In the early 60s, when ‘capital
controversy was going on between the two Cambridges of the UK and the US,
staying above it, Prof Arrow wrote a seminal paper describing the concept of
‘learning-by-doing’ in which it is stated that the more a company produces, the
smarter it gets. As a company becomes more efficient by its experience, average
cost of production comes down. And, this decline in prices with a rise in scale
with increasing returns is likely to lead to uncompetitive markets dominated by
a few large firms. This concept of ‘learning-curve’ developed by Prof Arrow led
to the development of the ‘theory of endogenous growth’ by Paul Romer decades
later.
He created the very basic mathematical
concepts by which the market uncertainty could be measured and risk analysed.

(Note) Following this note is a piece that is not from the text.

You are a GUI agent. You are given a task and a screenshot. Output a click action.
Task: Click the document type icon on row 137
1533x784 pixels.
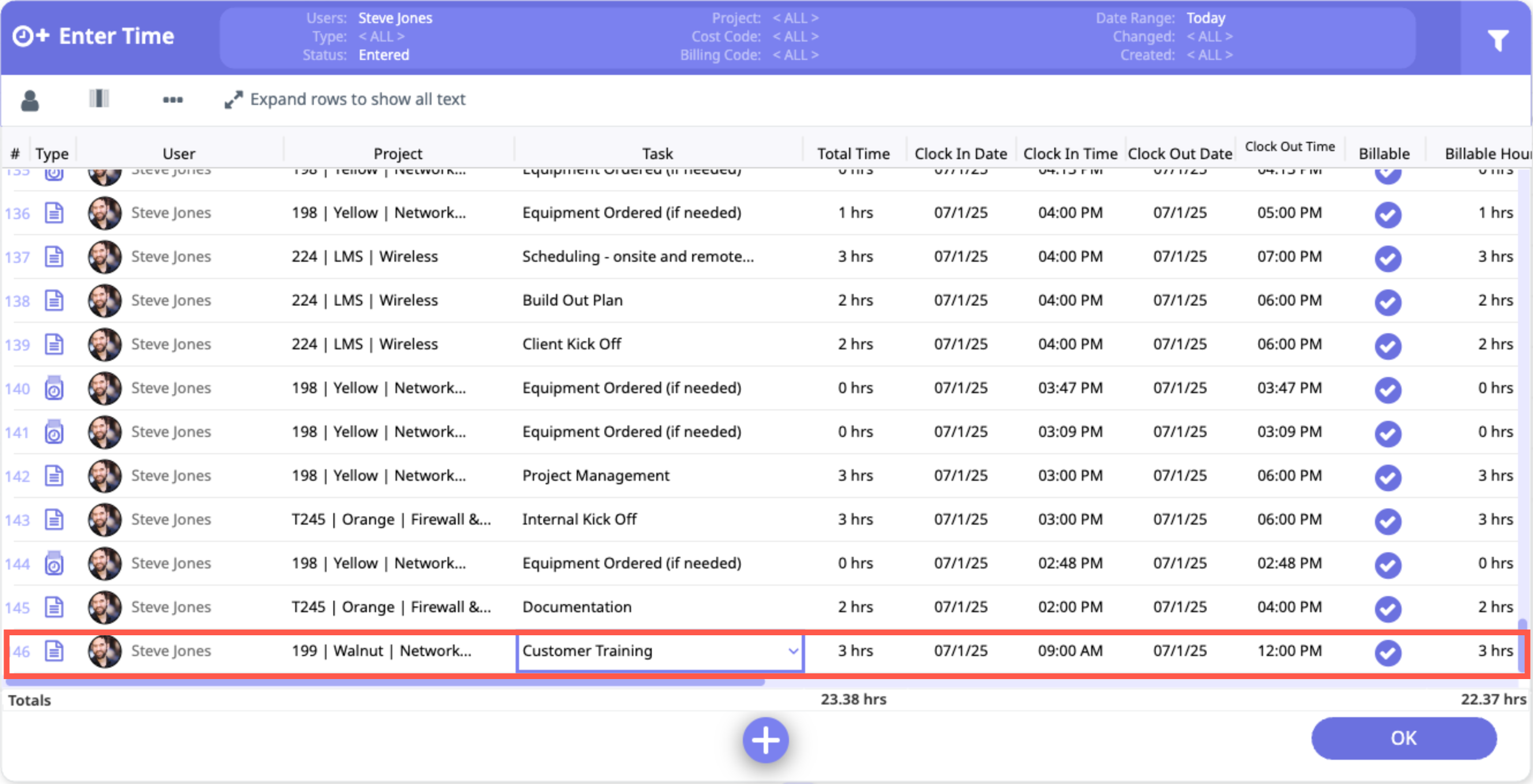pyautogui.click(x=54, y=257)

Indeed, it is his ideas that led to the designing of complex financial
securities such as derivatives. His contribution to formulate the basis for
modern theories of financial investment and corporate finance is well
acknowledged by William F Sharpe who won Nobel Prize for his analysing the
relationship between financial risk and return. When we juxtapose risk
management in financial markets along with his concept of ‘asymmetric
information’, we end up with a plethora of questions that demand right answers:
Has securitization made the world more risky? Is it necessary to have macro-prudential
regulation in financial markets? Answers to such questions invariably take us
back to examine whether the set of broad conditions that Prof Arrow identified
for markets to be in equilibrium are met in practice or not. His work is so
fundamental that any researcher in these areas has to invariably invoke his
arguments. For instance, Joseph Stiglitz who won Nobel Prize in 2001 for
formalizing the study of markets with incomplete information, traces his work
to Prof Arrow’s argument about existence of perfect markets as a matter of
mathematical logic.
Besides being a great researcher, he is
a man of high intellectual integrity. Prof Arrow, in one of his lectures—“A
Cautious Case for Socialism”—delivered at the third Lionel Trilling Seminar of
the academic year 1977-78, at Columbia University, said about his values thus:
“Anyone who knows me will not be surprised; I have always preferred the
contemplative to the active life. I prefer the freedom to see matters from
several viewpoints, to appreciate ironies, and indeed to change my opinion as I
learn something new. To be politically active means to surrender this freedom.
I say nothing against activism—for others. It is only through the committed
that necessary changes come. But each to his own path.” What a profound
statement and which upcoming researcher can ignore these invaluable words!
Prof Arrow served on the
Intergovernmental Panel on Climate Change and he was awarded the National Medal
of Science, America’s highest scientific honor, in 2004 and the same was
presented in 2006 by President George W Bush.
As seen above, much of his work deals
with fundamental issues that indeed ushered in Meta changes. And such being his
contribution to the discipline of economics that students often wonder, if
modern economics is but a series of footnotes to Prof Arrow’s research. Yet,
this gentle genius never flaunted his intelligence, says Lawrence H Summers,
his nephew and the former US Treasury Secretary, quoting the incident: When he,
drawing Prof Arrow’s attention to a paper that corrected a famous analysis
published by one of Prof Arrow’s famous teachers, asked him, “what he thought”,
he said quietly that he had known the error for decades, but such was his
respect for his teacher that he did not publish his insight. That is Prof
Arrow, the great intellectual and a great soul. May his soul rest in peace, amen!